→ **Task prompt**
For the records below, tally the lines that contain "screenshot" and give only that number.

Dataset items:

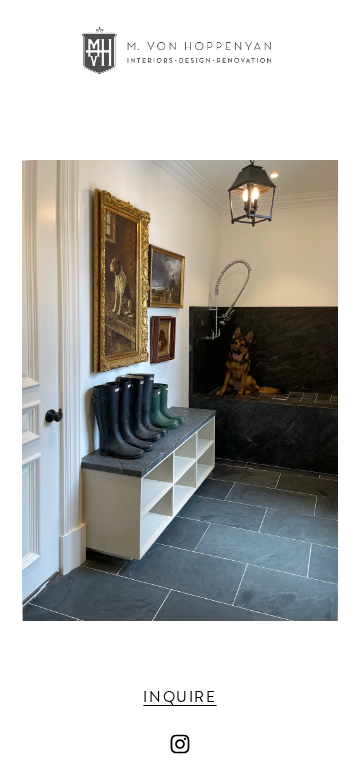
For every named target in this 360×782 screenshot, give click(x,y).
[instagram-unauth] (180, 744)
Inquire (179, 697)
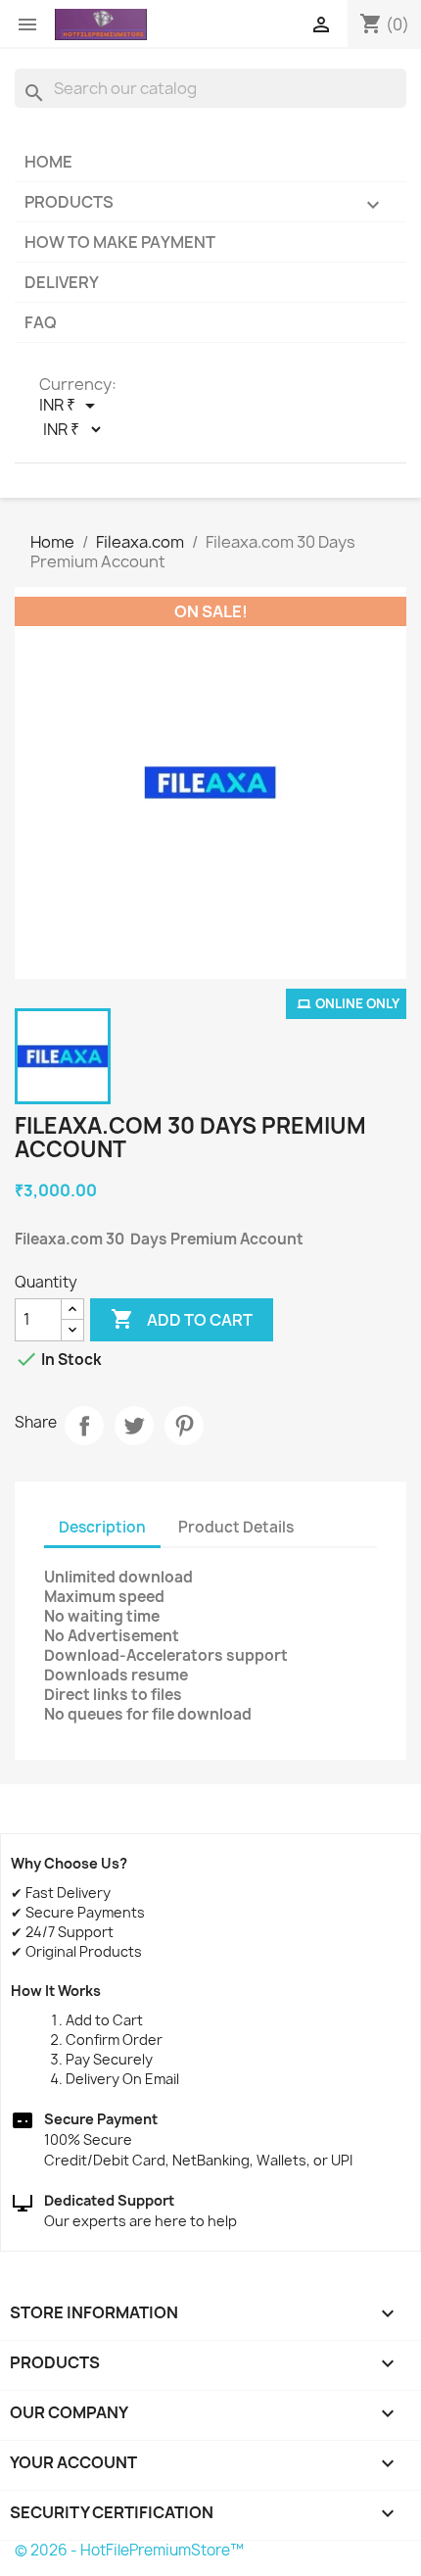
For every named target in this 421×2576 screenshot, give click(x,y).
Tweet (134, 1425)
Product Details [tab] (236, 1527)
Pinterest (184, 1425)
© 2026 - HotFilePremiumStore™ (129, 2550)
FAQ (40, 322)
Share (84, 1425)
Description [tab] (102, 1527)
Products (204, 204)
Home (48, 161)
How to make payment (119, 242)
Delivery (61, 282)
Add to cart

→ **Written answer**
2